Your average ED patient isn't "the average person". Not by a long shot.
 
I don't want this to come off as directed at you, BLove; but that is a really bad idea.

The decision tree in 99% of people's heads is "Antibiotics is good (sic), and if I take them they improve my chances of getting better. People take antibiotics all the time, and I never see anyone get sick from them... so there's no downside, no matter what that doc says... and even if he's right... it won't happen to me."

A number of attendings around my neck of the woods do just exactly what you're suggesting. I'm willing to wager dollars to donuts that over 95% of those abx scripts get filled as soon as they can... because of the "perception of possibility of a speedier return to health".

I agree. We have a couple of docs who do this as well. It's a patient satisfier, but I'd bet everything I own that a majority of them take these antibiotics within 24 hours.

As I stated above, most of these cough/cold/URI patients fall into three categories:

1. Patients who know they "need" antibiotics to get better, and come in for that purpose alone.

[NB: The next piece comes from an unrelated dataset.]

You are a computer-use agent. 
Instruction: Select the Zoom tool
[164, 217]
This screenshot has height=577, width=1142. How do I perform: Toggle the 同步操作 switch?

2. Patients who really think this cough/cold/flu is going to kill them, and so want a House-style workup with tons of labs and imaging. They really believe that they have some sort of exotic plague that's unique to medical science.

3. Patients who need reassurance.

The patients in the third group are a minority, and it's a relief when I take care of them. Typically they are reasonable, rational people who will listen to what you tell them. The first two groups are irrational, and unless you meet their irrational expectations they will give you massive fail on the Press-Ganey.
 
2. Patients who really think this cough/cold/flu is going to kill them, and so want a House-style workup with tons of labs and imaging. They really believe that they have some sort of exotic plague that's unique to medical science.

Had a patient the other day who had a classic viral URI. Cough, rhinorrhea, congestion. No fever. No weird colored sputum. Cough wasn't even productive.

I explained to them - "yadda yadda... viruses... seasons changing... increased person-to-person contact... viral infection.."

The first thing the patient said was - "Yeah... but what causes a viral infection?"

*facepalm*

The next thing they wanted to have happen was to have someone come to their home and swab the moldy walls in the basement to see what it was that was causing their (clearly unrelated) symptoms. It took all of me to say - "No, it doesn't work the way they show it on House."
 
Had a patient the other day who had a classic viral URI. Cough, rhinorrhea, congestion. No fever. No weird colored sputum. Cough wasn't even productive.

I explained to them - "yadda yadda... viruses... seasons changing... increased person-to-person contact... viral infection.."

The first thing the patient said was - "Yeah... but what causes a viral infection?"

*facepalm*

The next thing they wanted to have happen was to have someone come to their home and swab the moldy walls in the basement to see what it was that was causing their (clearly unrelated) symptoms. It took all of me to say - "No, it doesn't work the way they show it on House."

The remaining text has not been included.